Molti si sono interrogati sulla natura della stella che guida i Magi: un fenomeno astronomico reale o una manifestazione angelica? La risposta è meno importante del suo significato. La stella rappresenta quella luce interiore che Dio accende nel cuore di ogni uomo, il desiderio di incontrare il Creatore e che predispone a un cammino, spesso lungo e persino tortuoso. Ogni uomo, anche senza conoscere il Vangelo, porta in sé una scintilla che lo orienta verso Dio, la Verità suprema. Solo la Chiesa, tuttavia, è capace di mostrare all'uomo in ricerca la cartina da seguire per giungere alla salvezza.
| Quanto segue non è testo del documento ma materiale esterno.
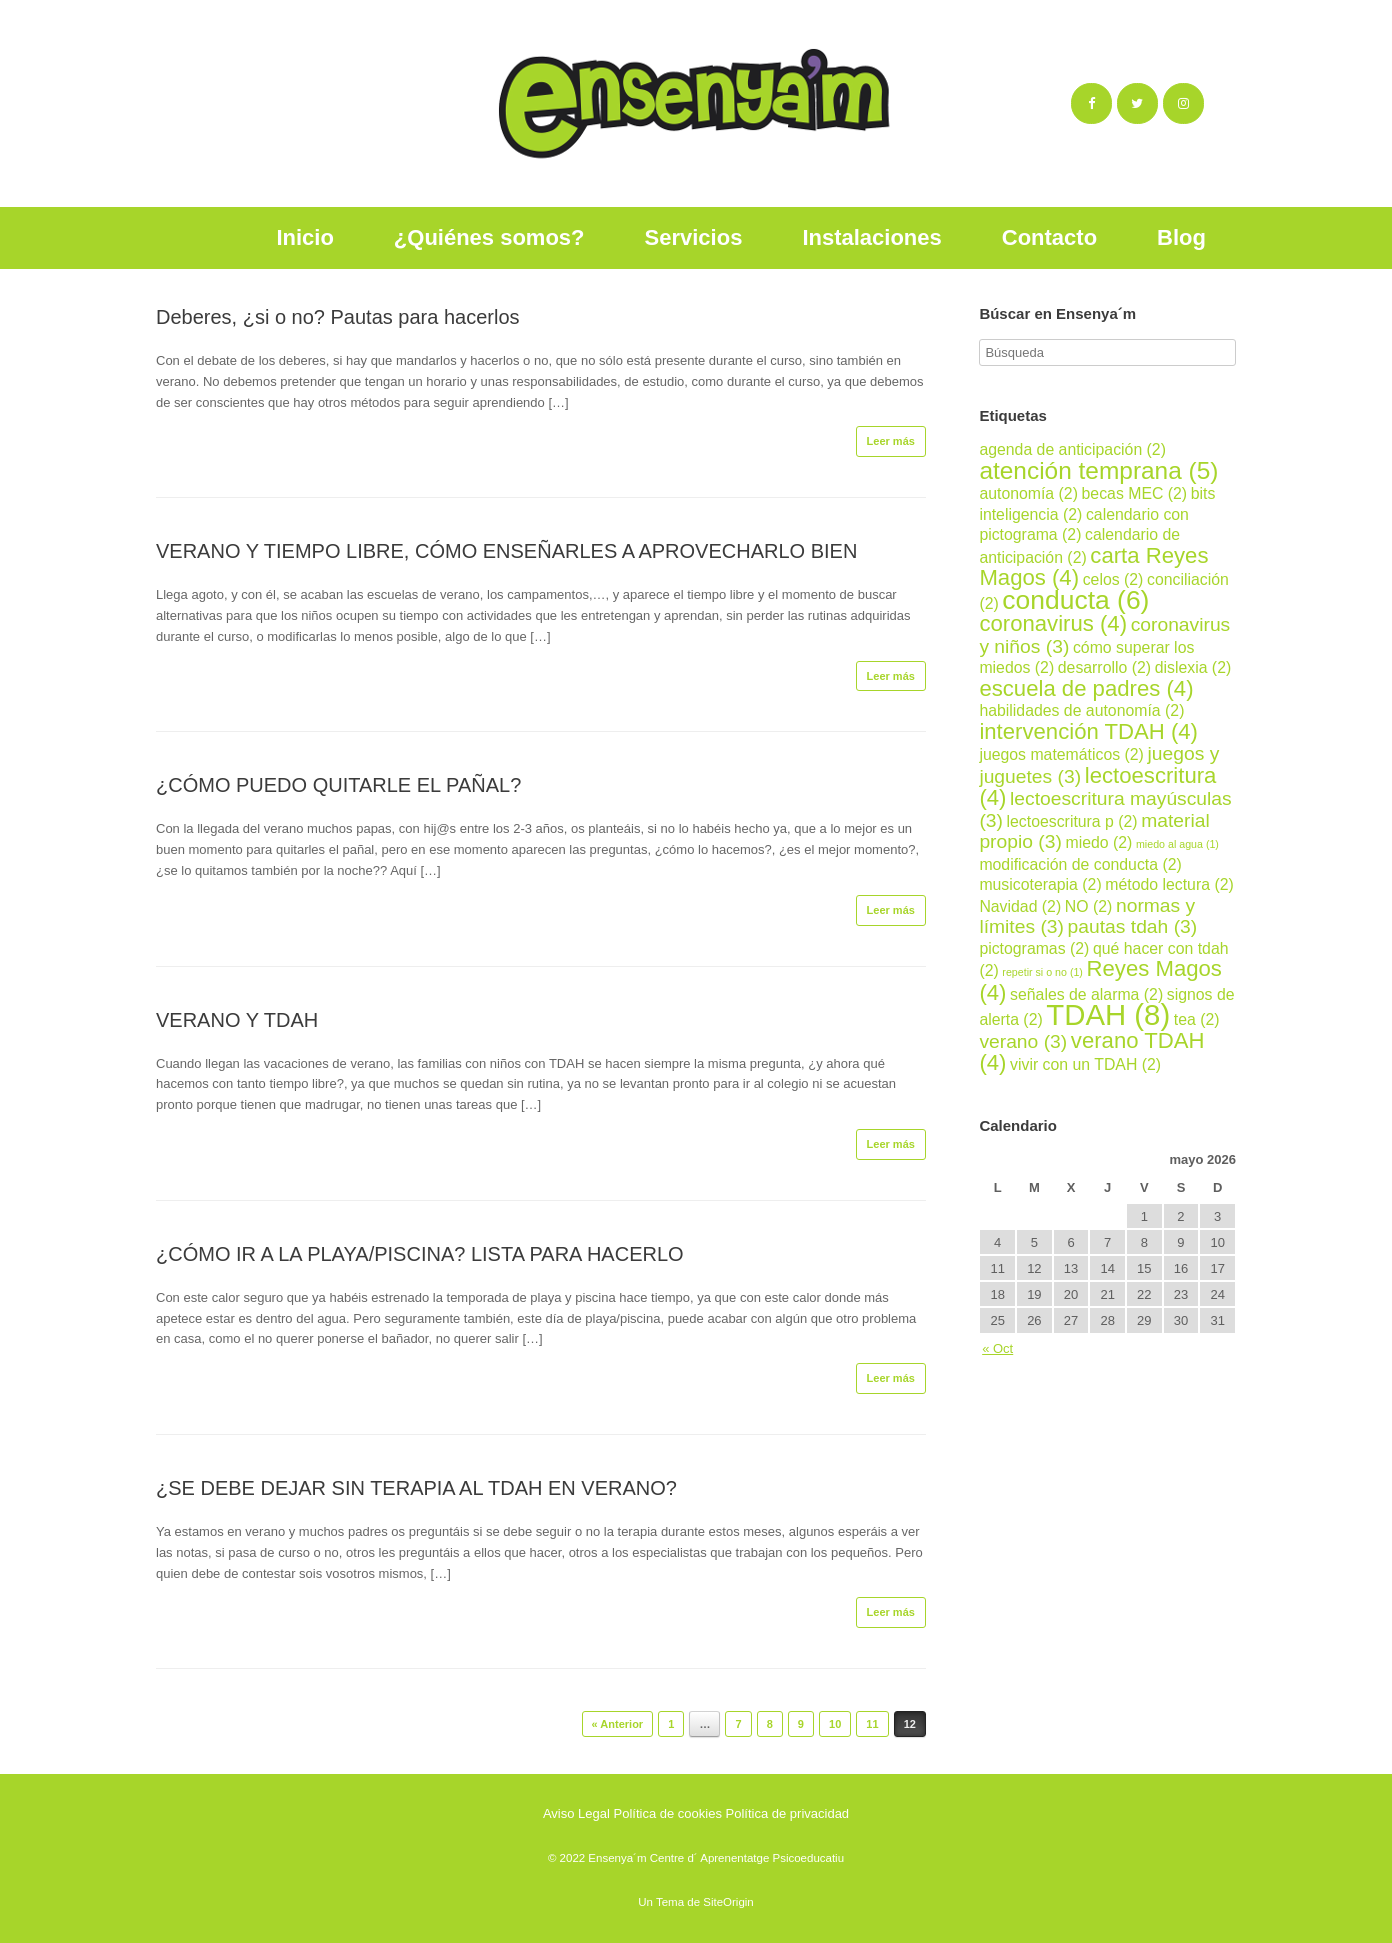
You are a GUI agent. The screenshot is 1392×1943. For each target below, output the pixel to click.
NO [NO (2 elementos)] (1089, 906)
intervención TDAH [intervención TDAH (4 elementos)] (1088, 731)
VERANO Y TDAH (237, 1020)
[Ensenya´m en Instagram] (1183, 103)
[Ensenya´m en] (1222, 104)
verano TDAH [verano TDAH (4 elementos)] (1091, 1052)
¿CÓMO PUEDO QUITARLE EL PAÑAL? (338, 785)
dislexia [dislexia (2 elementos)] (1193, 667)
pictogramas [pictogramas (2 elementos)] (1034, 948)
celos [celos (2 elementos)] (1113, 579)
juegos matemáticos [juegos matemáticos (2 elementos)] (1061, 754)
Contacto (1049, 237)
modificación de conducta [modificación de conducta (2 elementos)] (1080, 864)
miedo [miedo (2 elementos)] (1098, 842)
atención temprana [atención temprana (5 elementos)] (1098, 470)
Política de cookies (668, 1813)
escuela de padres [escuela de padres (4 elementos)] (1086, 688)
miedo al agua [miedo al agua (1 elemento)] (1177, 844)
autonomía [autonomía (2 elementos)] (1028, 493)
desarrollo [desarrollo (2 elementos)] (1104, 667)
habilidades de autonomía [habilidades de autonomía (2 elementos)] (1081, 710)
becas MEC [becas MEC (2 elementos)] (1135, 493)
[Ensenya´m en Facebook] (1091, 103)
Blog (1181, 237)
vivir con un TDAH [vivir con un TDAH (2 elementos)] (1085, 1064)
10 (835, 1724)
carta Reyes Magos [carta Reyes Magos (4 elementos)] (1093, 567)
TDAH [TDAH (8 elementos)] (1108, 1014)
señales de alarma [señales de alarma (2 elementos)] (1086, 994)
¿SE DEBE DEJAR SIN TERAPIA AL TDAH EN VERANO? (416, 1488)
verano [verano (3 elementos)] (1023, 1041)
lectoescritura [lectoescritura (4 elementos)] (1097, 787)
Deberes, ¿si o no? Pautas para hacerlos (338, 317)
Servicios (694, 237)
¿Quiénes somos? (489, 237)
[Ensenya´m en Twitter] (1137, 103)
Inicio (304, 237)
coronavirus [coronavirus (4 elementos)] (1053, 623)
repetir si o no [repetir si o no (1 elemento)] (1042, 972)
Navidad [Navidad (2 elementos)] (1020, 906)
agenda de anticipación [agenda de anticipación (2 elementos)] (1072, 449)
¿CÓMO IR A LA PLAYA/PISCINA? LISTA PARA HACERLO (420, 1254)
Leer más (891, 441)
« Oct (997, 1348)
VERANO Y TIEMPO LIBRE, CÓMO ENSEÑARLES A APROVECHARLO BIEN (506, 551)
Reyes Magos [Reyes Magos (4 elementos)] (1100, 980)
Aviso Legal (576, 1813)
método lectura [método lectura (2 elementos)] (1169, 884)
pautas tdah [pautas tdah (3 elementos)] (1133, 926)
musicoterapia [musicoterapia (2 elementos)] (1040, 884)
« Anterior (618, 1724)
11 (872, 1724)
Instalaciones (871, 237)
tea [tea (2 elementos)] (1197, 1019)
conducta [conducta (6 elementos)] (1075, 600)
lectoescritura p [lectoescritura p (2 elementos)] (1072, 821)
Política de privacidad (788, 1813)
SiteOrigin (728, 1902)
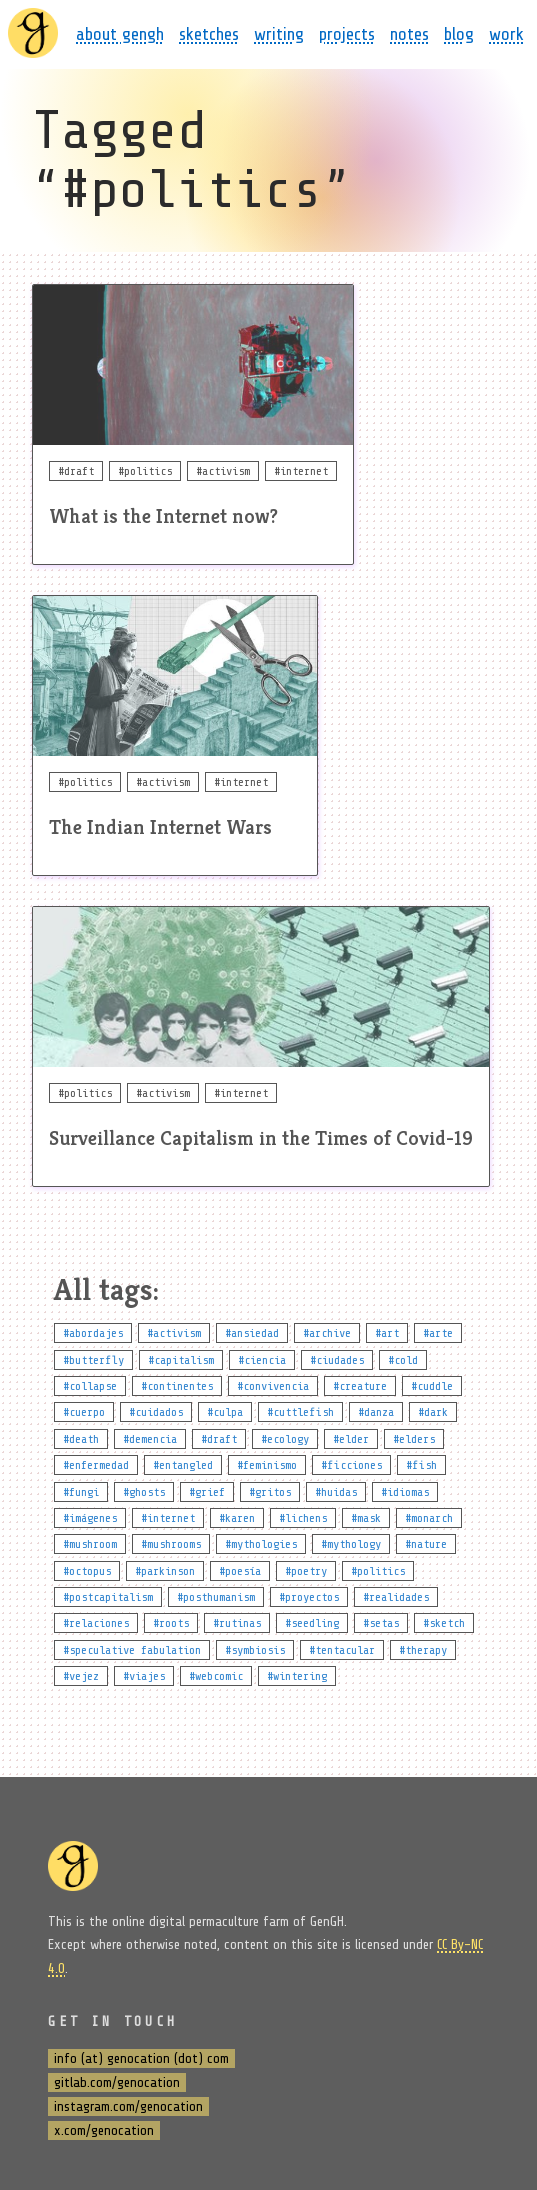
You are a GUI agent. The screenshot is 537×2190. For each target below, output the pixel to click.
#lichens (303, 1518)
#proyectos (309, 1597)
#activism (174, 1333)
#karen (237, 1518)
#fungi (81, 1492)
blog (459, 34)
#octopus (87, 1571)
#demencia (150, 1439)
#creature (360, 1386)
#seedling (312, 1623)
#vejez (81, 1676)
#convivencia (273, 1386)
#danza (376, 1412)
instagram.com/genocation (128, 2106)
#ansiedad (252, 1333)
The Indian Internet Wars (160, 827)
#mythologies (261, 1544)
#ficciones (351, 1465)
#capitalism (181, 1360)
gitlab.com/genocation (117, 2082)
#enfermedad (96, 1465)
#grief (207, 1492)
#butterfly (93, 1360)
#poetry (306, 1571)
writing (279, 34)
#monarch (429, 1518)
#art (387, 1333)
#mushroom (90, 1544)
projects (347, 34)
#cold (403, 1360)
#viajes (144, 1676)
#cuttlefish (300, 1412)
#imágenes (90, 1518)
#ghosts (144, 1492)
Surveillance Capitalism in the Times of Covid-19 (261, 1138)
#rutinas (237, 1623)
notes (409, 34)
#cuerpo (84, 1412)
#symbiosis (255, 1650)
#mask (366, 1518)
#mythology (351, 1544)
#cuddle (432, 1386)
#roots (171, 1623)
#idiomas (405, 1492)
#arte (438, 1333)
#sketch (444, 1623)
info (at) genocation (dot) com (141, 2058)
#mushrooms (171, 1544)
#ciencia (262, 1360)
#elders (414, 1439)
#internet (168, 1518)
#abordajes (93, 1333)
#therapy (423, 1650)
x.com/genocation (104, 2130)
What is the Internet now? (163, 516)
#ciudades (337, 1360)
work (506, 34)
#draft (219, 1439)
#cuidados (156, 1412)
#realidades (396, 1597)
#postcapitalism (108, 1597)
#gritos (270, 1492)
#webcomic (216, 1676)
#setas (381, 1623)
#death (81, 1439)
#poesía (240, 1571)
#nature (426, 1544)
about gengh (120, 34)
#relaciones (96, 1623)
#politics (378, 1571)
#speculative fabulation (132, 1650)
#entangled (183, 1465)
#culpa (225, 1412)
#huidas (336, 1492)
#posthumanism (216, 1597)
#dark (433, 1412)
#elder (351, 1439)
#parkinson (165, 1571)
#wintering (297, 1676)
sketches (209, 34)
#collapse (90, 1386)
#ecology (285, 1439)
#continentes (177, 1386)
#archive (327, 1333)
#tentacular (342, 1650)
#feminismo (267, 1465)
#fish (421, 1465)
I Magi, dunque, si recano a Gerusalemme, al cospetto di Erode, per chiedere informazioni su questo Re appena nato. Questo gesto, apparentemente ingenuo, è in realtà un atto al contempo di semplicità e di fede: essi non temono il potere mondano, perché cercano il Regno di Dio. La Chiesa oggi sembra attraversare un periodo oscuro, dominata da correnti neo-moderniste che paiono opporsi al vero spirito cristiano. Erode era di origini pagane (era un edomita, educato secondo la religione ebraica), che pure sedeva sul trono di Giudea sotto la protezione dei romani. Come Dio, dunque, ha guidato i Magi verso una via sicura per tornare a casa, così la Provvidenza non abbandonerà mai il suo popolo. A tempo debito, Dio agirà per riportare la Chiesa alla sua missione autentica.

Veniamo dunque ai doni che i Magi portano a Gesù. Essi portano in sè un significato allegorico molto importante. Oro, incenso e mirra non sono soltanto doni preziosi: l’oro proclama la regalità di Cristo, l’incenso la sua divinità, e la mirra, utilizzata per l’unzione dei morti, prefigura il suo sacrificio redentore, nel quale il Signore sarà al contempo il sacerdote che offre e la vittima che viene offerta. I Magi riconoscono nel Bambino la pienezza della sua missione: Re, Dio e Sacerdote.

L’Epifania ci ricorda che Dio si manifesta a chi lo cerca con cuore sincero, e soprattutto che è possibile raggiungerlo con la ragione, come insegna solennemente anche il Concilio Vaticano Primo. La luce di Cristo illumina ogni uomo che viene nel mondo, e il suo messaggio di salvezza è universale, un invito rivolto a tutti a partecipare al Regno dei cieli. Come i Magi, siamo chiamati a lasciarci guidare da questa luce, superando le tenebre del peccato e confidando nella Provvidenza divina.